[[ Records supplied open ]]
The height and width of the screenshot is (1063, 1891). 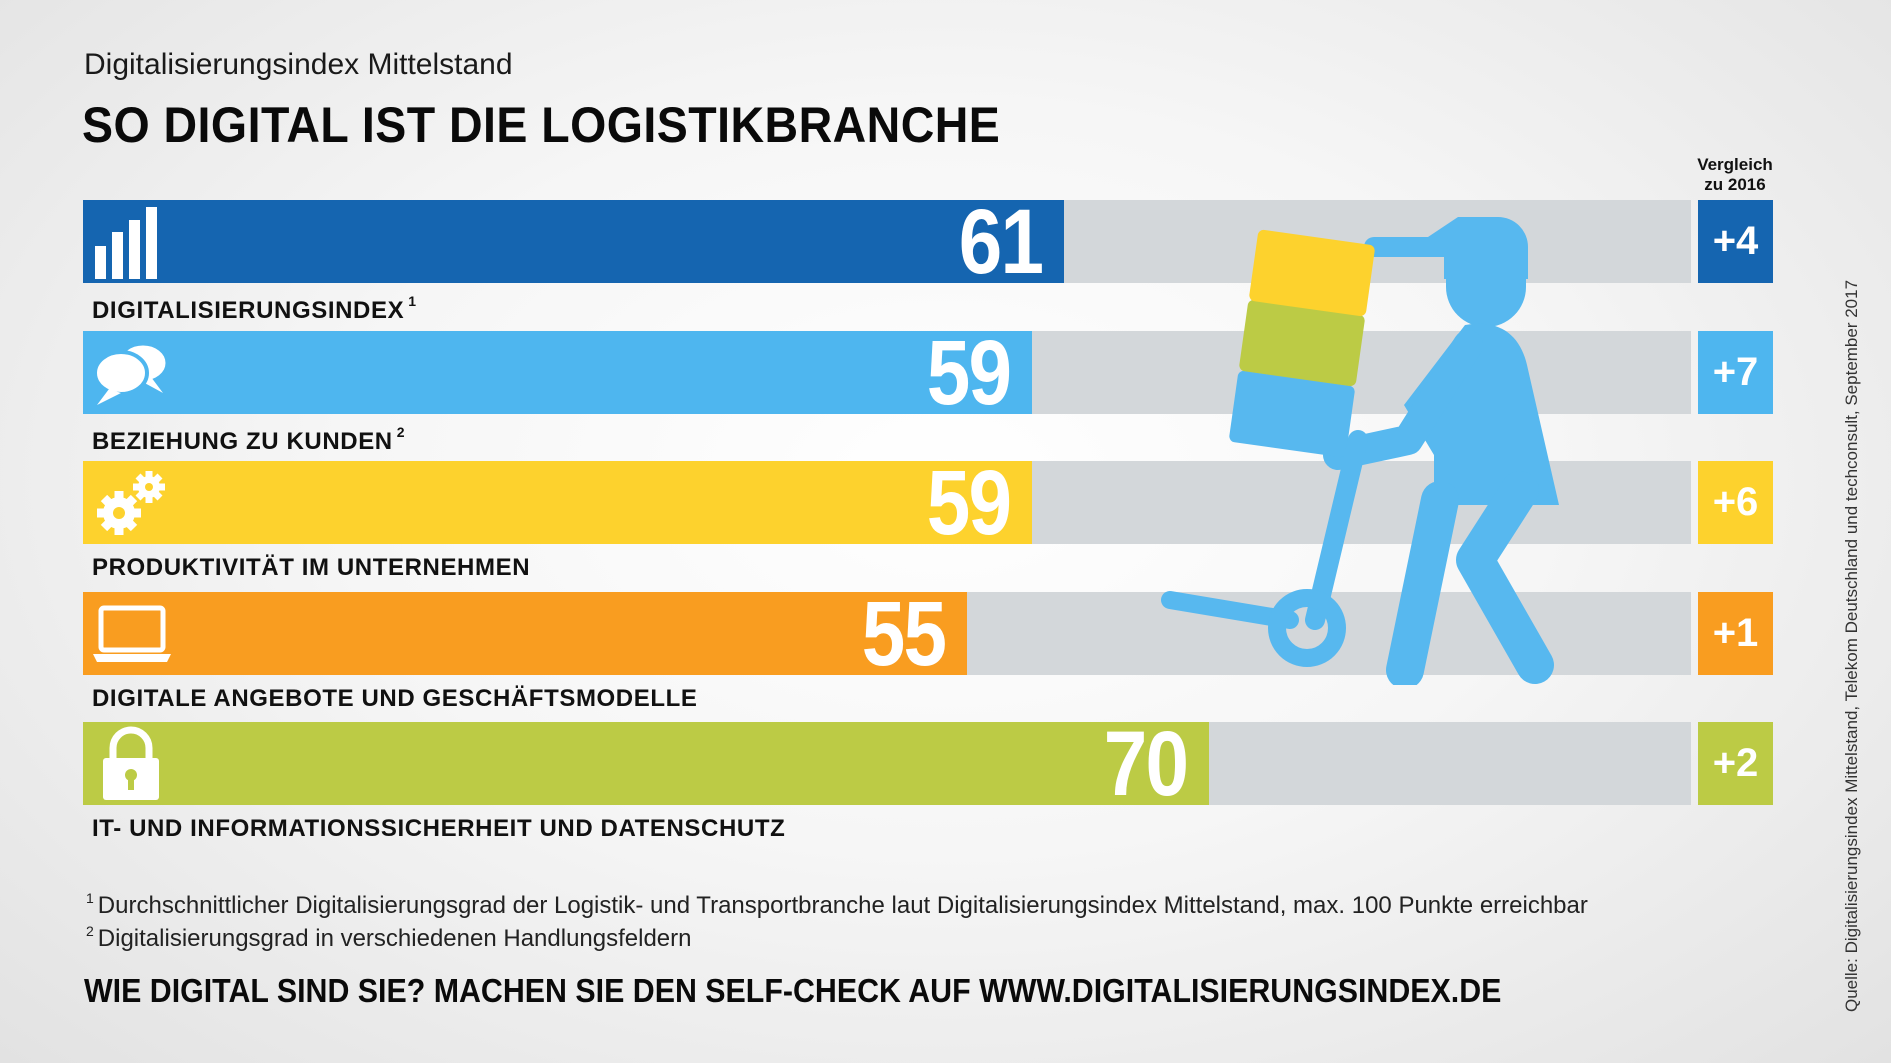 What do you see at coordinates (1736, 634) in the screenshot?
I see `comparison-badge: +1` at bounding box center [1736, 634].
[[ Records supplied closed ]]
[[ Records supplied open ]]
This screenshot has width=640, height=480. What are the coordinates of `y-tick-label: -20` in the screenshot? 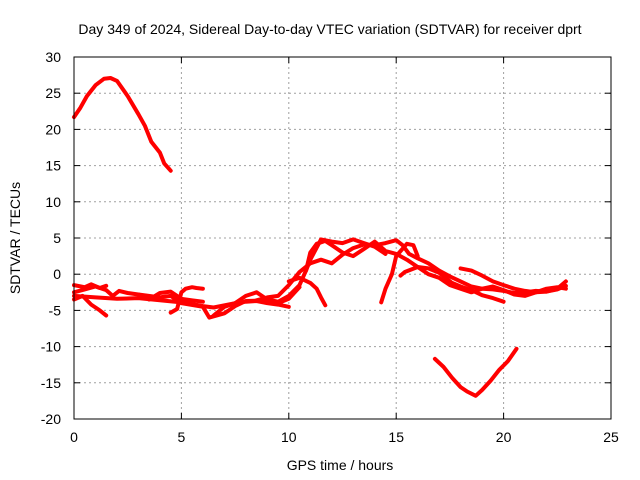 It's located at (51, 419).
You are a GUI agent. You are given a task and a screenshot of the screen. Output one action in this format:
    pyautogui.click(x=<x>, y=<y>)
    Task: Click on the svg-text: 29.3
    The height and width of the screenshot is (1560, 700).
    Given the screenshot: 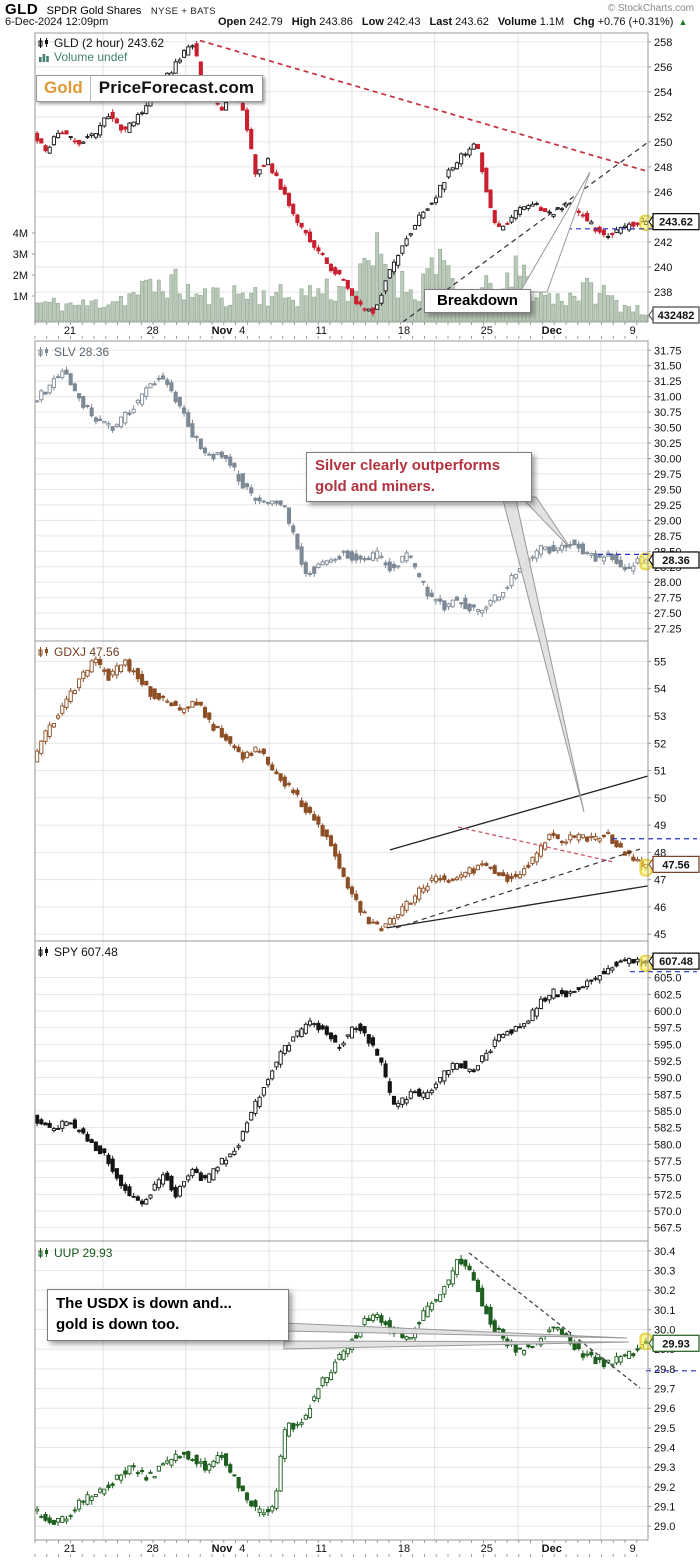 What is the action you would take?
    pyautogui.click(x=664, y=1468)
[[ Records supplied closed ]]
[[ Records supplied open ]]
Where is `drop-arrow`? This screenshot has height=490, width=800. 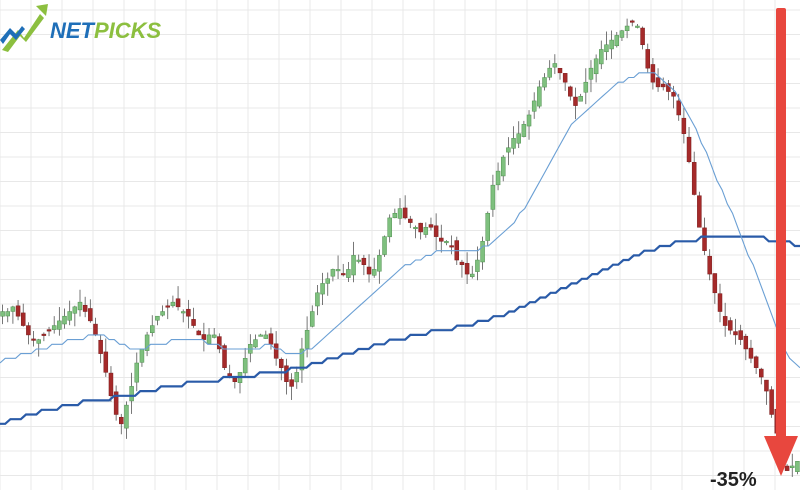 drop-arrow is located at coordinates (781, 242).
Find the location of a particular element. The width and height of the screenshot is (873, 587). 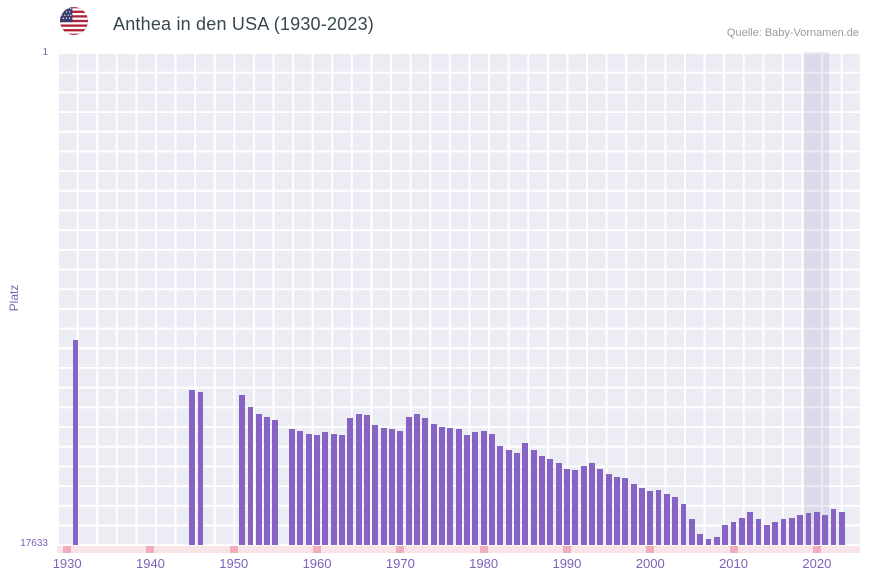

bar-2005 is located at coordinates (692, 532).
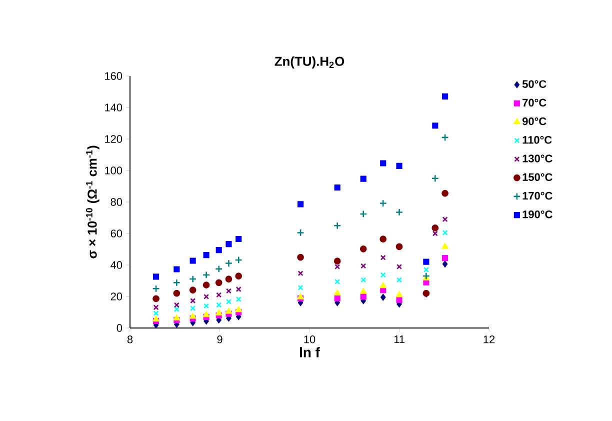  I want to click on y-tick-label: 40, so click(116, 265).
[[ Records supplied closed ]]
Task details:
Duplicate the part of the material that opens with the line containing "Find the location" and closes with the line containing "I want to click", including both of those lines, and leave the pictures out of your copy.

Solution for this task:
Find the location of a particular element. The width and height of the screenshot is (873, 587). 

bar-2005 is located at coordinates (692, 532).
  I want to click on y-tick-label: 40, so click(116, 265).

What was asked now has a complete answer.